You look in on your bird one day and notice a large patch of blood on his side and under his wing. After briefly examining your bird, you find that the bleeding is coming from a broken wing feather. This is a potentially serious problem.
Bleeding feathers are usually pin feathers on the wing (a "pin" feather is a young, new feather that is still developing). As the pin feathers develop, the shaft of the feather fills with blood. Trauma or viral infections can cause cracks or fractures in the sheath and bleeding occurs. A feather is similar to a fingernail. If a crack occurs, it will not heal. The injured feather needs to be removed. If not removed, the bird may pick at the injured feather, dislodging a clot and causing additional bleeding. In serious cases, severe blood loss can occur from a blood feather, resulting in significant illness and even possibly death.

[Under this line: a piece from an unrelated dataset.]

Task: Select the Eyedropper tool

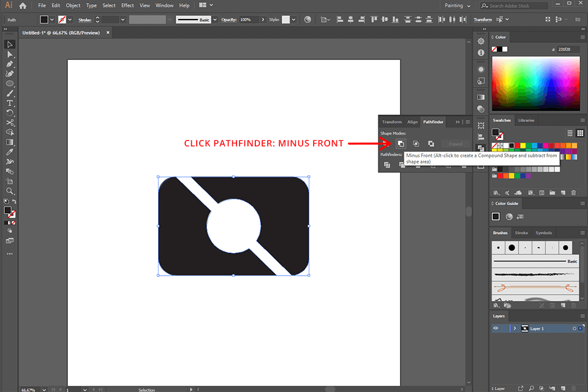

Wing feathers are most commonly affected with blood feathers. To stop the bleeding, the feather needs to be completely removed. With the wing fully extended, grasp the quill of the feather as high as possible above the crack with forceps or a tweezers. Since the feather is attached to the covering of the wing bone, firmly grasp the bone of the wing and gently pull the feather out of the follicle. If some hemorrhage occurs, apply pressure to the follicle. Do not use clotting powders in the feather follicles. The blood on the bird can be removed with warm water.
After removal of the cracked feather, place your bird in a dark quiet location. Contact your veterinarian for further advice. If you do not feel comfortable removing the broken feather, veterinary care is recommended.